Dois policiais militares foram presos na Grande São Paulo suspeitos pelo estupro de uma jovem para quem eles deram carona na última segunda-feira (3). As câmeras dos uniformes ficaram desligadas enquanto ela estava na viatura.
Tudo começou quando a mulher pediu ajuda aos PMs em uma avenida de Diadema, dizendo que estava perdida na saída de um bloco de carnaval, e aceitou uma carona. O que aconteceu depois é alvo de duas investigações, uma da Polícia Civil e outra da própria corporação. A jovem de 20 anos gravou o momento em que estava no carro com os dois agentes – segundo ela, as imagens foram feitas após o abuso sexual.

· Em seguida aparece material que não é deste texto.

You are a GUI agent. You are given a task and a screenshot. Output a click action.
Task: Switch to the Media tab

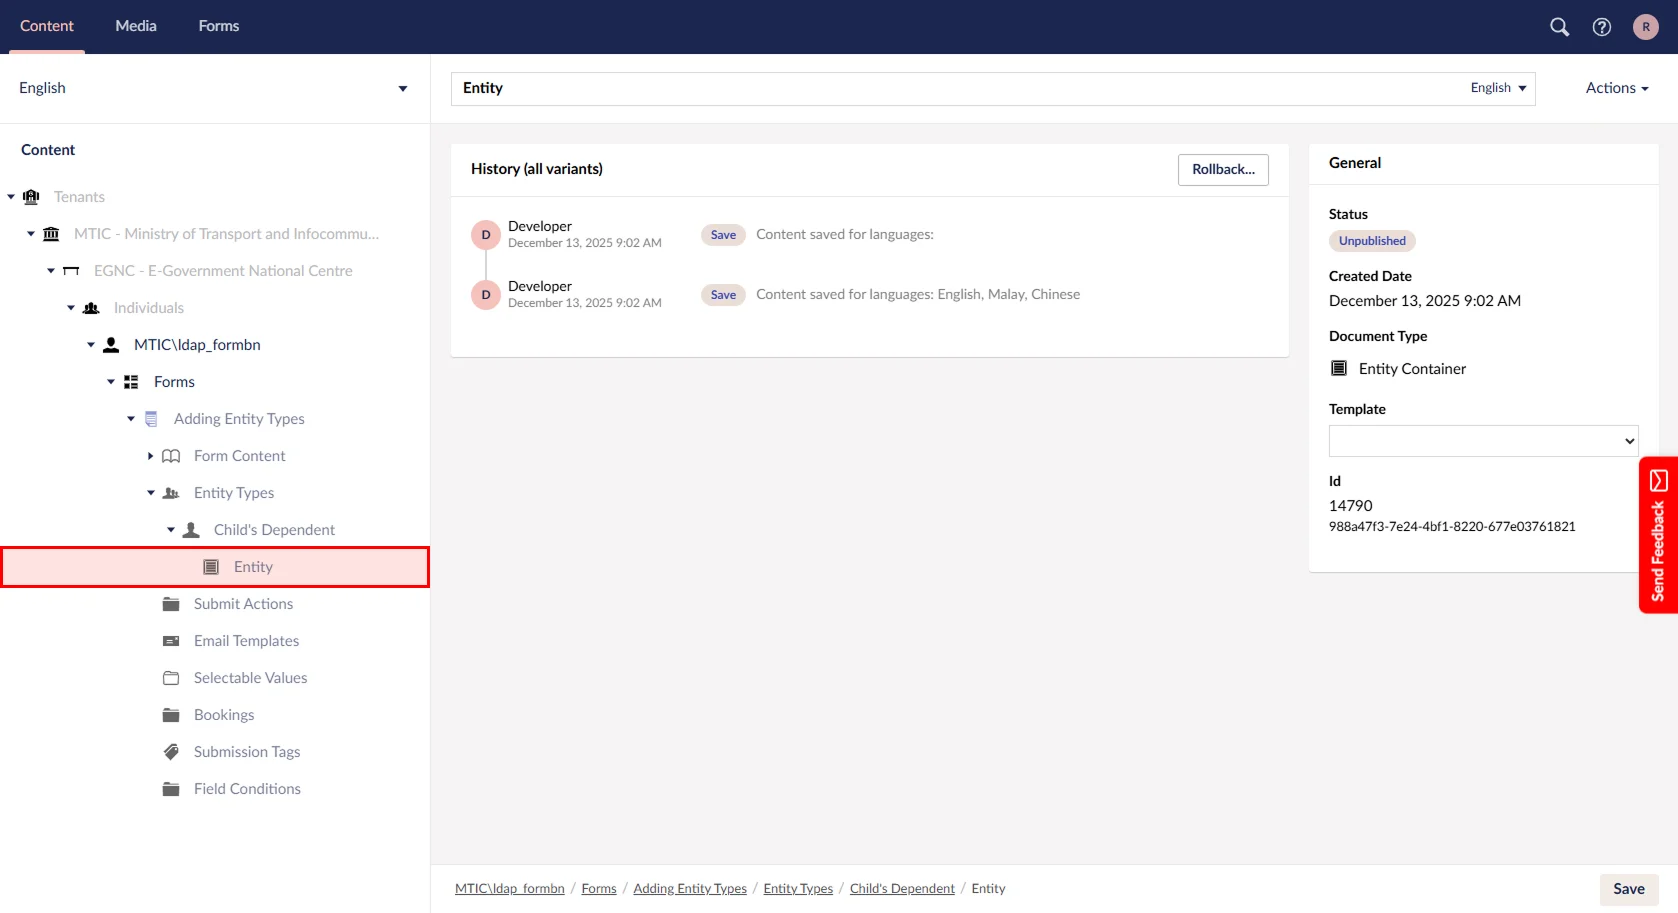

Segundo a Secretaria de Segurança Pública (SSP-SP), os policiais foram presos em flagrante por abandono de posto e descumprimento de missão. O cabo James Santana Gomes e o soldado Léo Felipe Aquino da Silva saíram da área de patrulhamento sem autorização por volta das 23h30.
Na Justiça Militar, a prisão foi convertida em preventiva. Outro fato agravante contra eles é que as câmeras corporais dos dois foram desligadas assim que a mulher entrou na viatura. Os equipamentos voltaram a funcionar uma hora depois, quando ela já não estava mais no carro. Em seguida, ela procurou uma delegacia e denunciou o estupro.
No boletim de ocorrência consta que a jovem usa medicamento controlado para depressão e já ficou internada em ala psiquiátrica por cerca de um mês. Ela foi submetida a exame de corpo de delito, assim como os policiais, que também fizeram teste de embriaguez. Os resultados ainda não saíram.
De acordo com informações obtidas pela Band, o soldado já foi considerado inapto em uma avaliação psicológica para ingressar na corporação. Depois, ele conseguiu reverter a decisão na justiça.
Em nota, a defesa dos PMs afirma que a inocência dos dois será comprovada. A corporação diz que “qualquer desvio de conduta será punido com rigor”.